»»

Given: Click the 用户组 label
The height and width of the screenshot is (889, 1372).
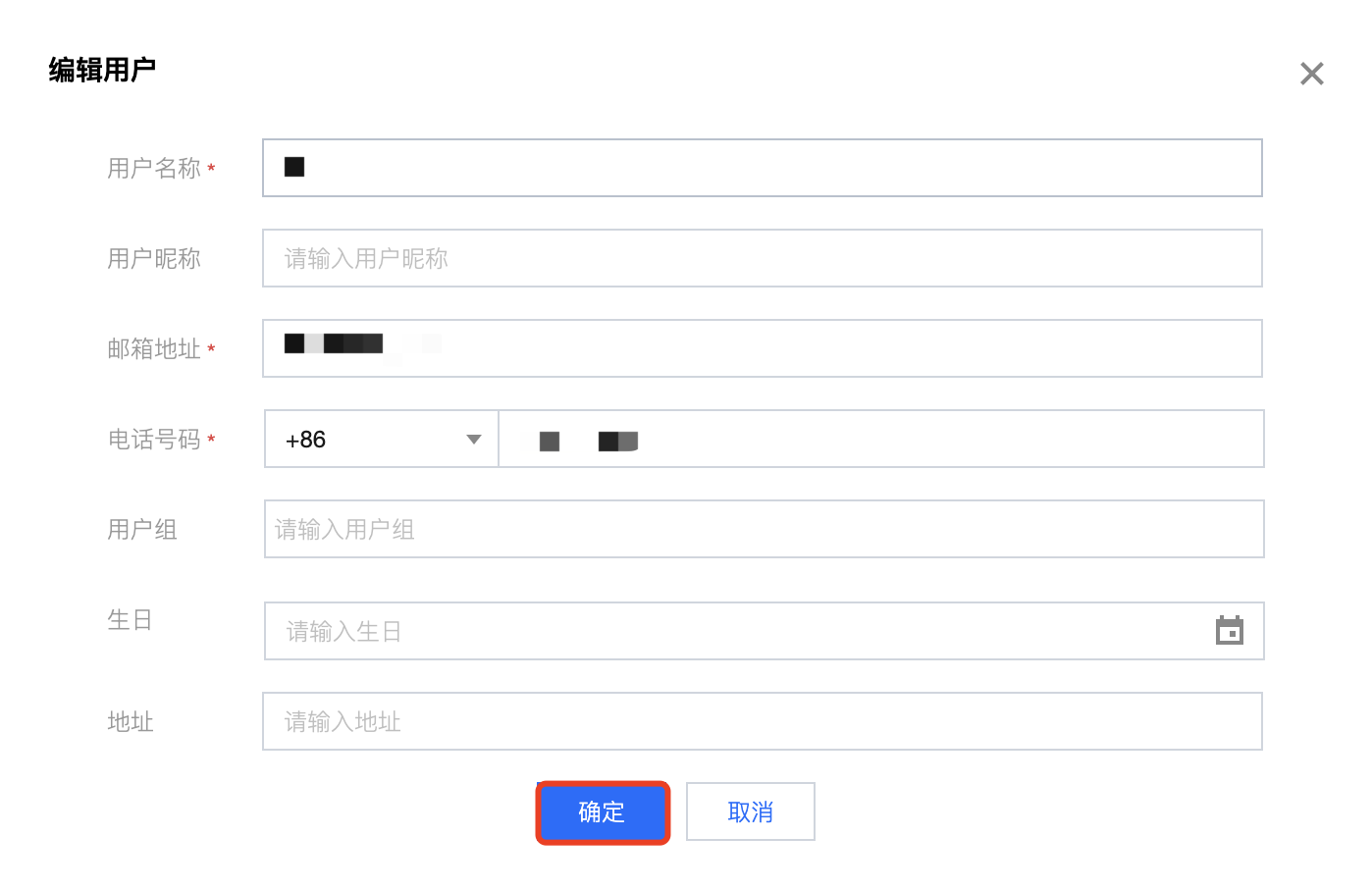Looking at the screenshot, I should click(142, 530).
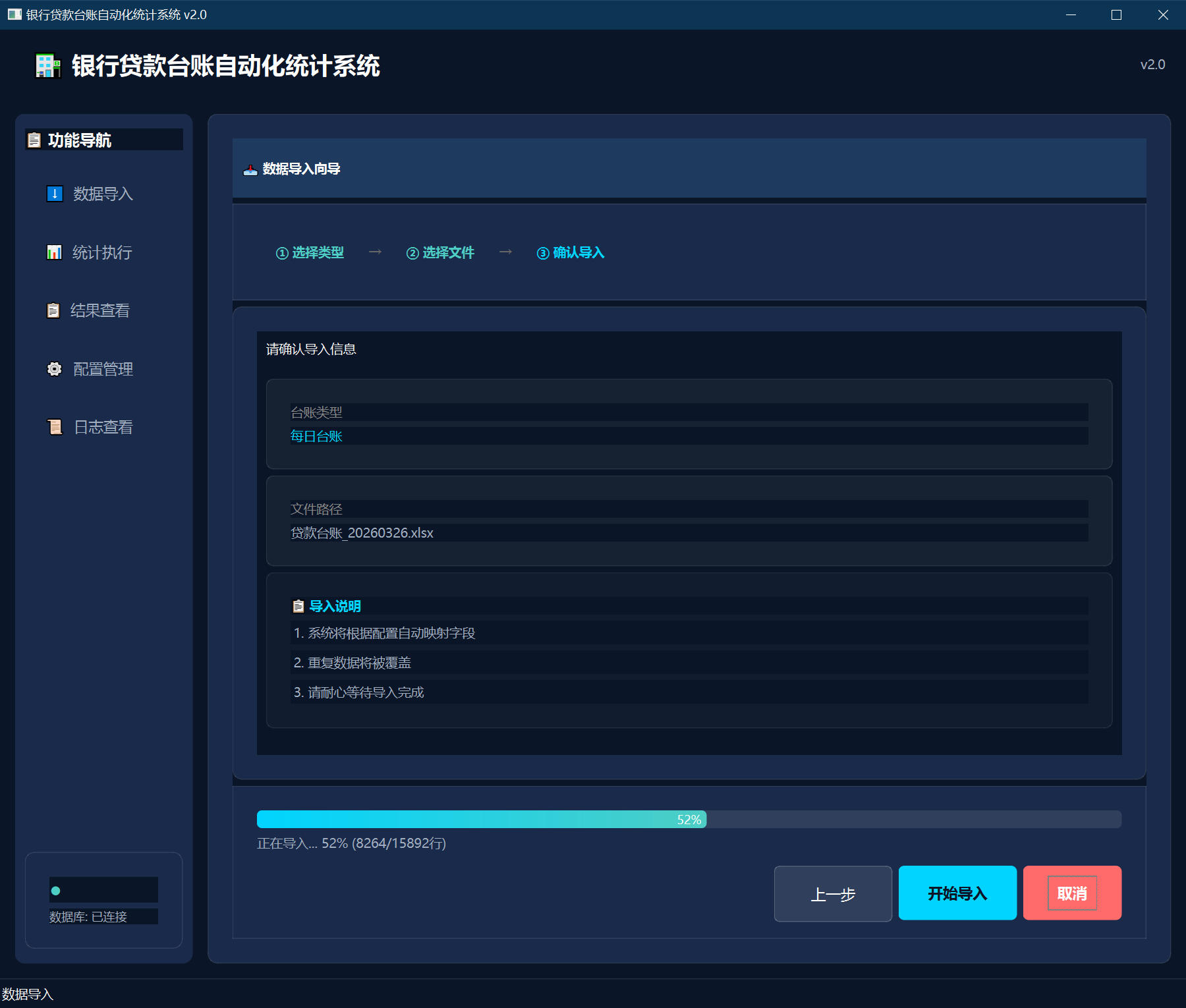Cancel the import with 取消 button
The image size is (1186, 1008).
point(1072,893)
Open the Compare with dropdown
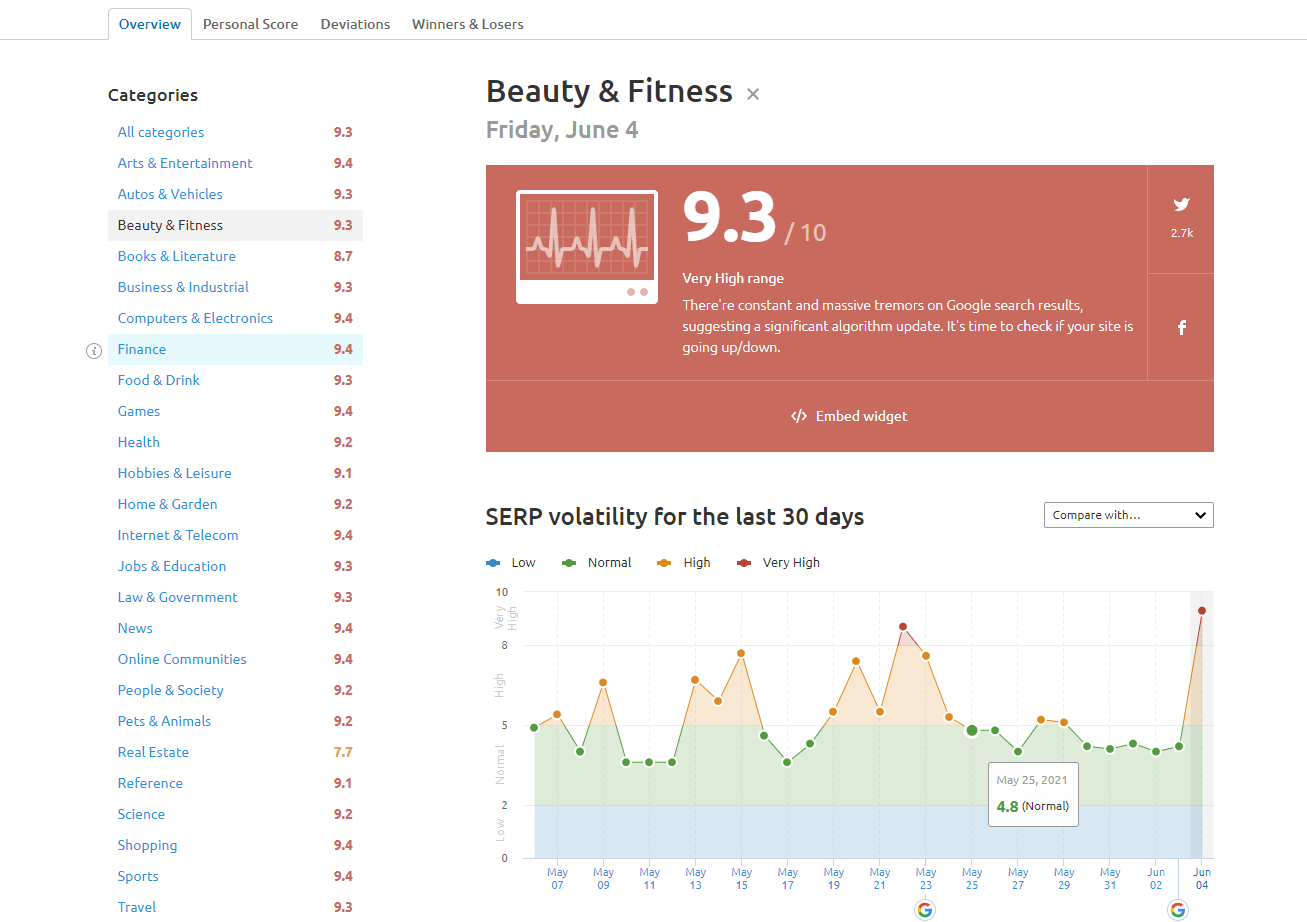This screenshot has width=1307, height=922. click(x=1128, y=515)
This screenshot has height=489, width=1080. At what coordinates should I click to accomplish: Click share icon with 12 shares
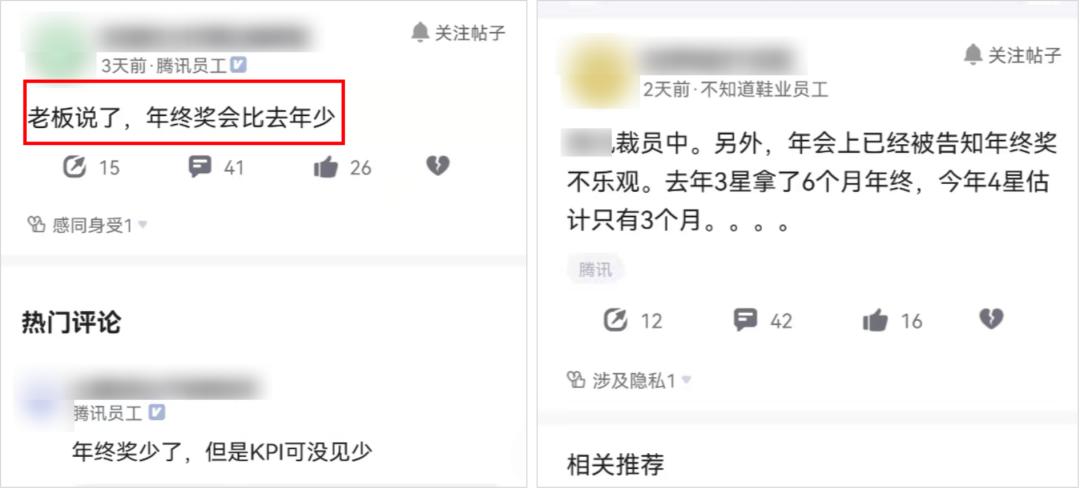point(615,320)
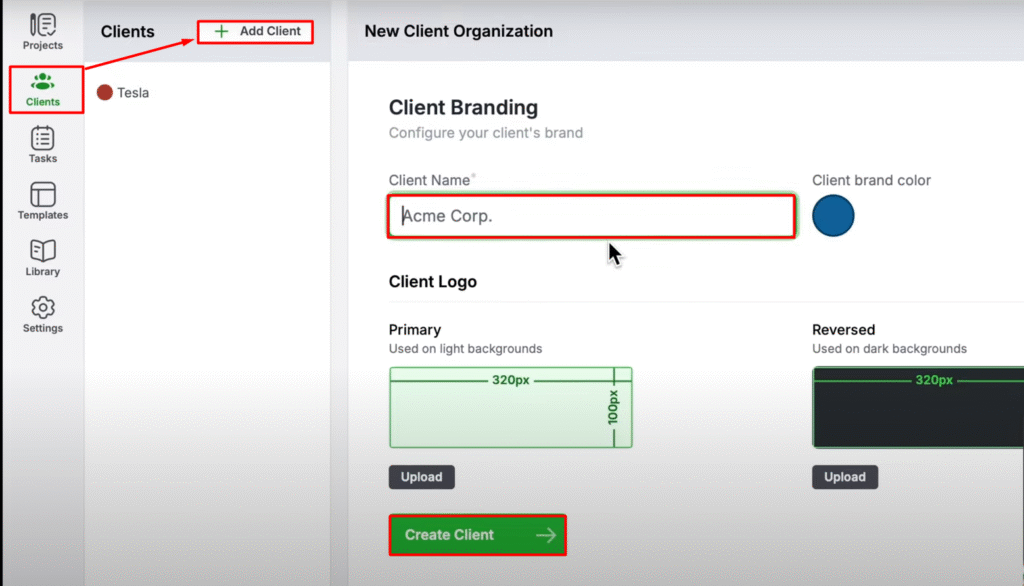The image size is (1024, 586).
Task: Go to the Templates layout icon
Action: [x=42, y=194]
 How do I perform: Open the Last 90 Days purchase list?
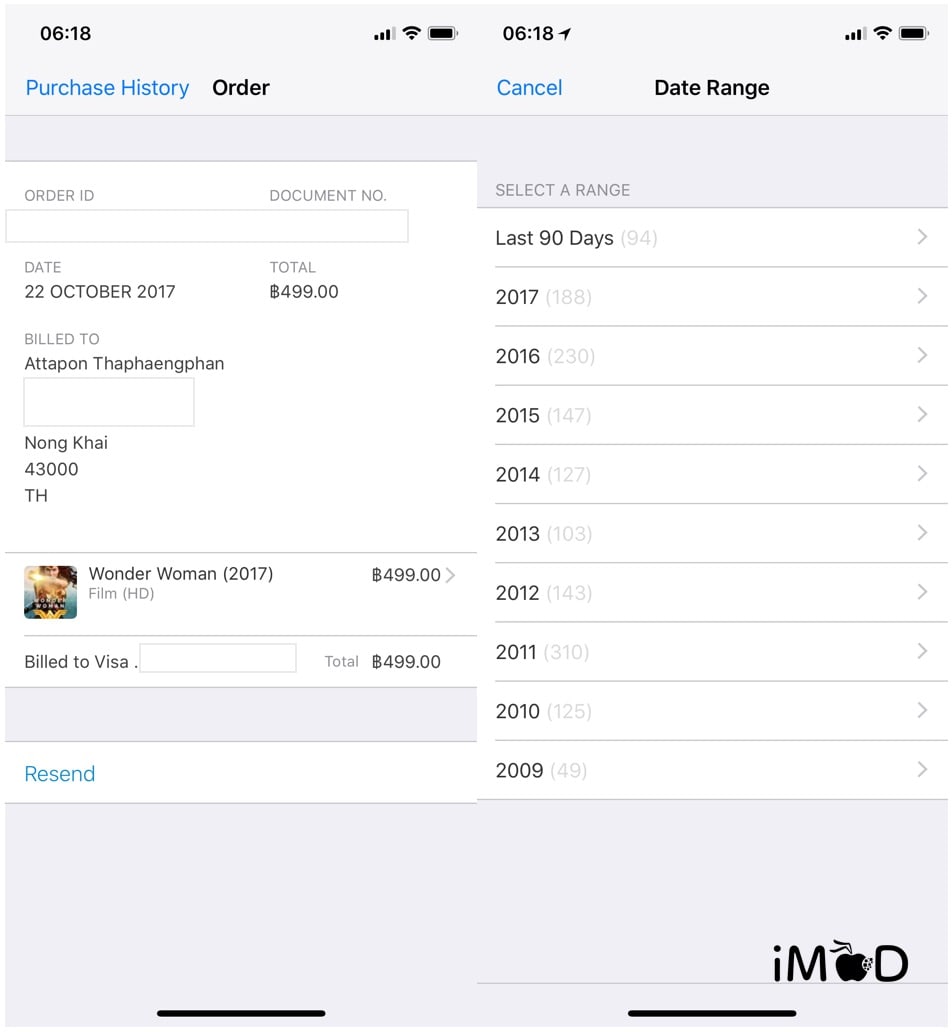point(710,238)
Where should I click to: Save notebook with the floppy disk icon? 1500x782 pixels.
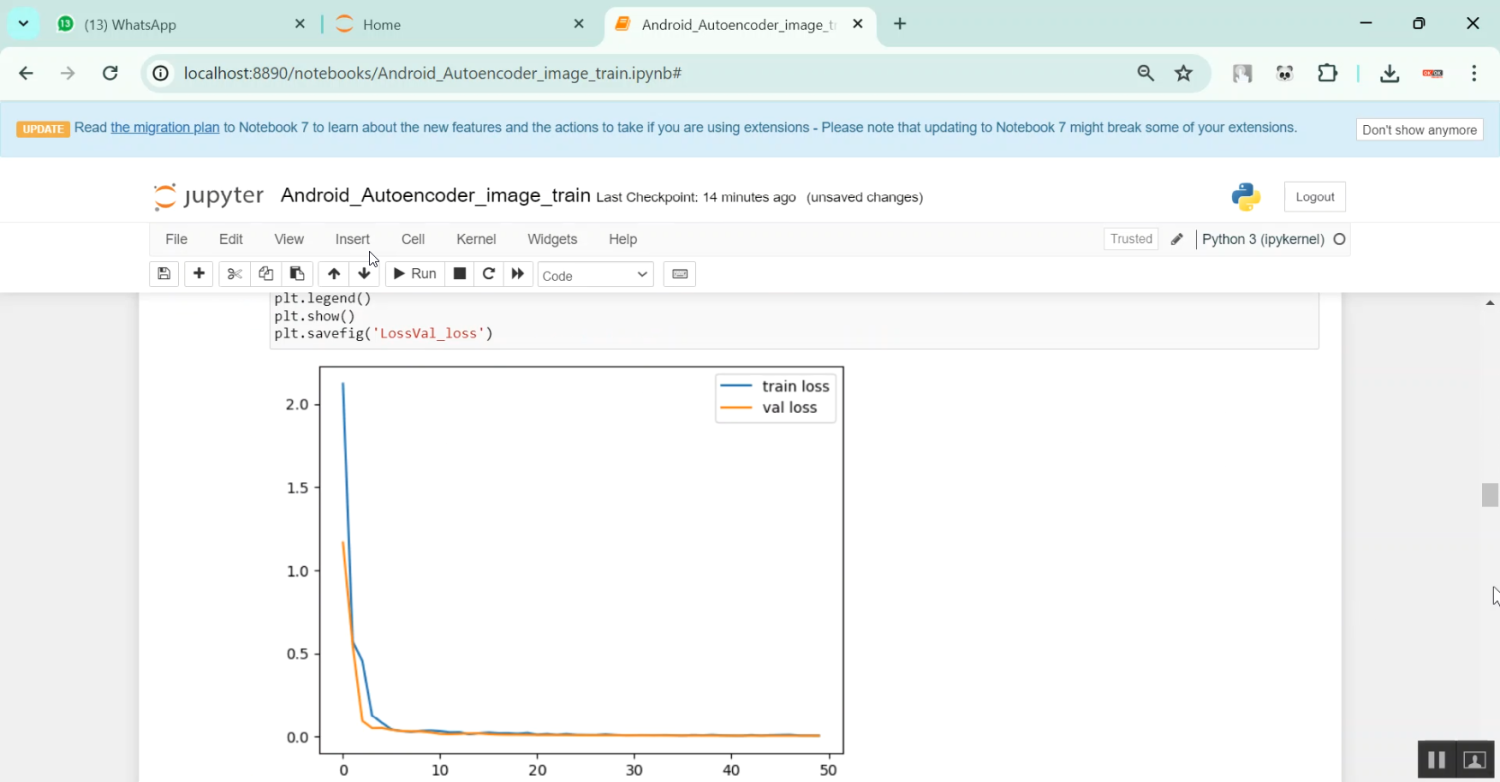[164, 274]
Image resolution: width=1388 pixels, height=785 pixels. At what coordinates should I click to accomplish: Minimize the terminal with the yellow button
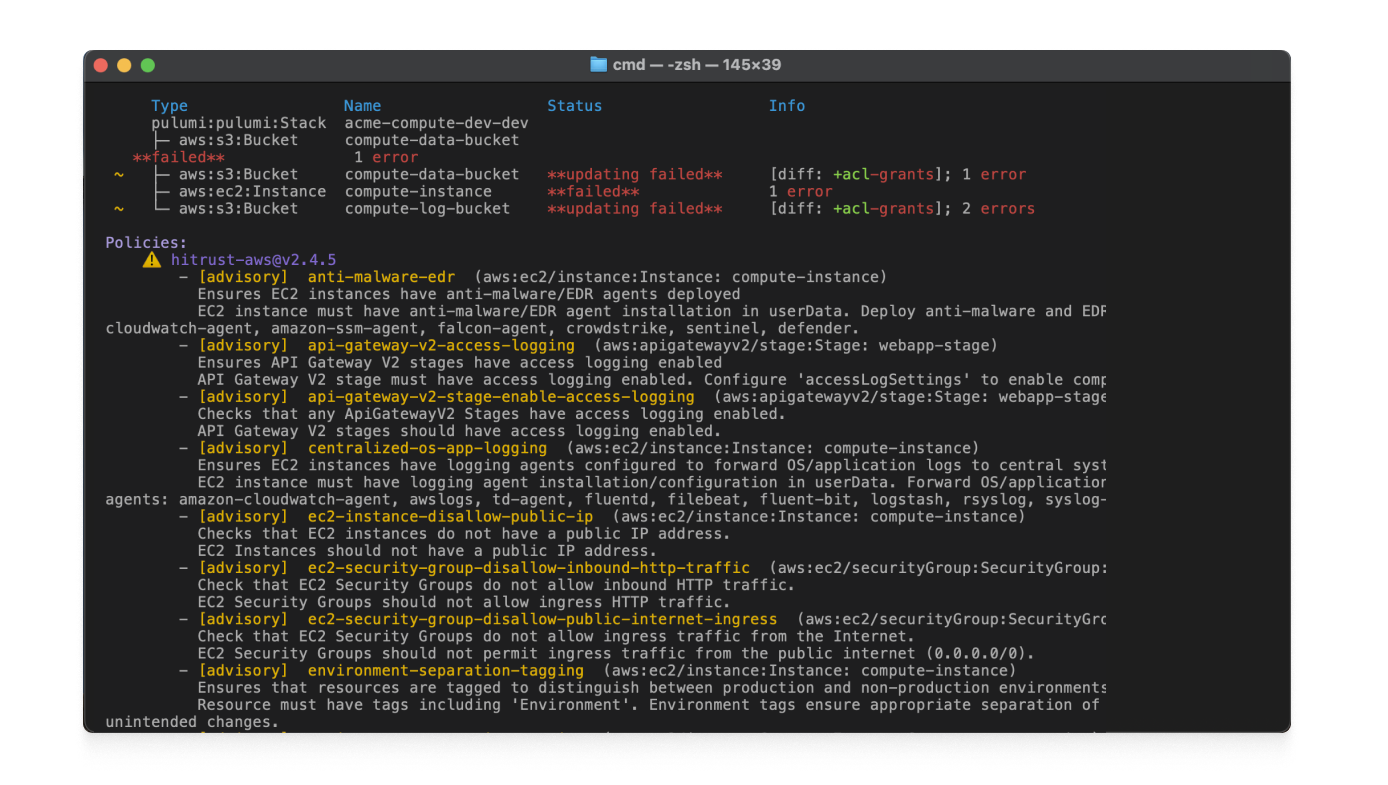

««

**지시 및 요구사항**
"How do I perform: Open" 문구가 있는 줄부터 마지막 행까지 "terminal" 대신 "console" 표현을 넣어 바꾸고, 나머지는 그대로 둔 채 다시 적어 주세요. 그림은 답에 포함하지 말 것.

**작업 답변**
 How do I perform: Open the Last 90 Days purchase list?
point(710,238)
Where should I click to: Save notebook with the floppy disk icon? 1500x782 pixels.
[164, 274]
Image resolution: width=1388 pixels, height=785 pixels. At what coordinates should I click to accomplish: Minimize the console with the yellow button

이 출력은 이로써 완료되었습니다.